1/25/11, 1:05 PM -- Intensive Care Unit -- labels and adhesive on respiratory and crash carts
1/25/11, 1:17 PM -- Acute Care for the Elderly -- crash carts with stickers and residue; black adhesive residue on top of medication cart
1/25/11, 1:45 PM -- Clean Utility Room 4206 -- space was shared between equipment and clean supplies
1/25/11, 2:53 PM -- Eye Center -- stickers and tape on emergency drug box; soiled fabric-upholstered seats, Exam Room 3 and 4
The above findings were confirmed by the Corporate Director, Facilities Engineering at the times of observation.

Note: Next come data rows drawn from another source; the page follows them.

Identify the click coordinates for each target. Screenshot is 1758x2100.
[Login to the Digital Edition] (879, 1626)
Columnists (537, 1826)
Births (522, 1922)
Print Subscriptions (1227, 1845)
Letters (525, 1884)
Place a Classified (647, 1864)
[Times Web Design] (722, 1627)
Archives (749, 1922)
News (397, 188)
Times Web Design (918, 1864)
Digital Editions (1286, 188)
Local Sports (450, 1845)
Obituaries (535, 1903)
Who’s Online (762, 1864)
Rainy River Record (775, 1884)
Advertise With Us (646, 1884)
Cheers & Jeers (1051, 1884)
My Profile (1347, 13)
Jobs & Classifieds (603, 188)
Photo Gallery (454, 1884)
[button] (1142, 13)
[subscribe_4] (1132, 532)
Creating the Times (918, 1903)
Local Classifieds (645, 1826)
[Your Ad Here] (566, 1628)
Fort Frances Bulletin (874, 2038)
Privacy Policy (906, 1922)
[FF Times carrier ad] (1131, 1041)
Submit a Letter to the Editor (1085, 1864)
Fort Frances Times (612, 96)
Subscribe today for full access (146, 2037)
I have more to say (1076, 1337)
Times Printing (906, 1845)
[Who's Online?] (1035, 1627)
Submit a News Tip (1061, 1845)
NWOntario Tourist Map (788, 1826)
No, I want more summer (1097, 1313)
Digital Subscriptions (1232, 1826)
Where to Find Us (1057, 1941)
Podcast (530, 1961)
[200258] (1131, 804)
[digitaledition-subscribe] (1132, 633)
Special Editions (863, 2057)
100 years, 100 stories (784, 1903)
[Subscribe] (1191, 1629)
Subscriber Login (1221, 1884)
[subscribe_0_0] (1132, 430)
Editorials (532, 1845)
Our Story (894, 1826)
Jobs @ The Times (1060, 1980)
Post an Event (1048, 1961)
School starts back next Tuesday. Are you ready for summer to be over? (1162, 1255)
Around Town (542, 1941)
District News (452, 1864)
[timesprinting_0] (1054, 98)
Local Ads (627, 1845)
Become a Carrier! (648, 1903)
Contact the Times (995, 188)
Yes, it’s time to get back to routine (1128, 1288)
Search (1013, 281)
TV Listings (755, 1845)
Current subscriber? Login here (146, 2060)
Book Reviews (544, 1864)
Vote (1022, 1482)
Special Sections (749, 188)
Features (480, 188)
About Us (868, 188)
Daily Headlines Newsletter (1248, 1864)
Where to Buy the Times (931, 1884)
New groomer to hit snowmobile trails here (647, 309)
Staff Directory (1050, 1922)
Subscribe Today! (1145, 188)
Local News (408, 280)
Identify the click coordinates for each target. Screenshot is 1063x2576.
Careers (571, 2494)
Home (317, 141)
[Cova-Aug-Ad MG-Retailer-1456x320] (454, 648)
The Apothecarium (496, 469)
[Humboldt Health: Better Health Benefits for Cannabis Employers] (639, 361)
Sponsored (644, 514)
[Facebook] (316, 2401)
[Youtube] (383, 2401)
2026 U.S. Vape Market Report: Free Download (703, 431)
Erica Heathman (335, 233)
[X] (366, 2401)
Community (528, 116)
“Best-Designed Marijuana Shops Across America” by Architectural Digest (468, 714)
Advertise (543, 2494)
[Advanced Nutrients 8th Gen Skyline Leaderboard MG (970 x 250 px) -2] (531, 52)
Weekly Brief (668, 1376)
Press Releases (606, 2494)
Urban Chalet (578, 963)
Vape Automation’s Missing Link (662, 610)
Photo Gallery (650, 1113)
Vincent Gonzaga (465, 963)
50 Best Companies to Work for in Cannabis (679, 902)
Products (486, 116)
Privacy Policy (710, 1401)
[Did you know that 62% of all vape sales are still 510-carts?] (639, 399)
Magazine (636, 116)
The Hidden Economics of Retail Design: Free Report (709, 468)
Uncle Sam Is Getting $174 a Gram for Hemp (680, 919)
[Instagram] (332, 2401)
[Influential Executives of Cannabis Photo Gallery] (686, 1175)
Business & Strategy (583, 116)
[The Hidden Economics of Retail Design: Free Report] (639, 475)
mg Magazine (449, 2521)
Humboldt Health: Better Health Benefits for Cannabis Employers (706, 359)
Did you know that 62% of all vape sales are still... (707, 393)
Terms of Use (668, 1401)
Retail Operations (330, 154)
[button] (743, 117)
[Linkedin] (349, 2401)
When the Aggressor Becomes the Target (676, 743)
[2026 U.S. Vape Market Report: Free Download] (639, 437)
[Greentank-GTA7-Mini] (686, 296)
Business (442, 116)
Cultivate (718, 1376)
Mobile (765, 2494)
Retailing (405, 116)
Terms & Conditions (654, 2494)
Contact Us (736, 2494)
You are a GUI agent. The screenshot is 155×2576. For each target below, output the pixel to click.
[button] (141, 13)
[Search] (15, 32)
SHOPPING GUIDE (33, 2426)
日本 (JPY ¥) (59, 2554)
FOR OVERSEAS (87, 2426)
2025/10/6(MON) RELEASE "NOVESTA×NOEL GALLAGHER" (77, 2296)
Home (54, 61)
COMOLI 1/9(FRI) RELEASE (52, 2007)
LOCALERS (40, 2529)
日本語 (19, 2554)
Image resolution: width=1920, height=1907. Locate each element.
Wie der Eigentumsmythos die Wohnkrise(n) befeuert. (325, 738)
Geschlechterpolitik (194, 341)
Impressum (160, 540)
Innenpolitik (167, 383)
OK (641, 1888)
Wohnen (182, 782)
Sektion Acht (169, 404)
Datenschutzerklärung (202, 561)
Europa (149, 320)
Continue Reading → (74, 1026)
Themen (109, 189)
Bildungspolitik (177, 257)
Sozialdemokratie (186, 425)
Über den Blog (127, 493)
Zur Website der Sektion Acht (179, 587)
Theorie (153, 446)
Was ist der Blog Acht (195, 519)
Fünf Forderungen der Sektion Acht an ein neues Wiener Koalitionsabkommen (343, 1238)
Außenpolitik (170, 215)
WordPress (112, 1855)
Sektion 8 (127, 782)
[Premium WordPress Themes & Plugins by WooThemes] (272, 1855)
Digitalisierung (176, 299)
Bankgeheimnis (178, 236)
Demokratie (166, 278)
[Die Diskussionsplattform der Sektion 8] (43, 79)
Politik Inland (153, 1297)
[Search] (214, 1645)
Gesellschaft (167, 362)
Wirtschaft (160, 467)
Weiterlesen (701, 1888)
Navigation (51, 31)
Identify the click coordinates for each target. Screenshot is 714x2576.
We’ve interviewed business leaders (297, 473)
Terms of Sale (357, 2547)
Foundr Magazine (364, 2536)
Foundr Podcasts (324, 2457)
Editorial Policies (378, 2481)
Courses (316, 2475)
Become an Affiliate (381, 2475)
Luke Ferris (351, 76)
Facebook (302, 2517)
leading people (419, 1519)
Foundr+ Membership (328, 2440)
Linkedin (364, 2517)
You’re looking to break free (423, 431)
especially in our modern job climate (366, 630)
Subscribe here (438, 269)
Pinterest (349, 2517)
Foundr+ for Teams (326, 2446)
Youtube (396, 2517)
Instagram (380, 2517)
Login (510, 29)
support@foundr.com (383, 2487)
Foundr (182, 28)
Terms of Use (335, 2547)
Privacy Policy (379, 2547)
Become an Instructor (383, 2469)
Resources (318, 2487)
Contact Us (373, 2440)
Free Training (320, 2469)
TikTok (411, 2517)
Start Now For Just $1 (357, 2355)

1/26/11, 1:45 PM -- Center for Rehabilitation -- paraffin (hot wax for heat therapy) -- fuzzy lint balls and dirt suspended in the molten wax
Director of Patient Care Services A, present at the time of observation, confirmed this finding.
1/28/11, 1:20 PM -- Emergency Department -- 3 electrocardiogram machines found with tape and tape residue
This finding was confirmed by Corporate Director, Facilities Engineering at the time of observation.
Tag No.: A0952
Based on record review, Medical-Dental Staff Rules review and staff interview, it was determined that hospital staff failed to document a history and physical within 30 days of the surgical procedure for 1 of 13 (8%) surgical outpatients (Patient #29) whose records were reviewed. Findings include:
The "Medical-Dental Staff Rules" stated, "...The history and physical of a patient shall be performed within (30) days prior to admission...If a history and physical was performed within thirty (30) days prior to admission, a durable, legible copy of this report may be used provided the report is made current, dated and authenticated by an attending physician...before surgery..."
Patient #29
Review of the medical record revealed that Patient #29 was admitted to the hospital outpatient surgical center on 1/21/11 for a surgical procedure. The record contained a history and physical done on 8/9/10 by a surgeon, printed on 1/20/11 and countersigned by the surgeon performing the procedure on 1/21/11.
Interview with the Vice President of Perioperative Services on 1/21/11 at 10:30 AM confirmed that the record failed to contain a history and physical done within 30 days of the procedure.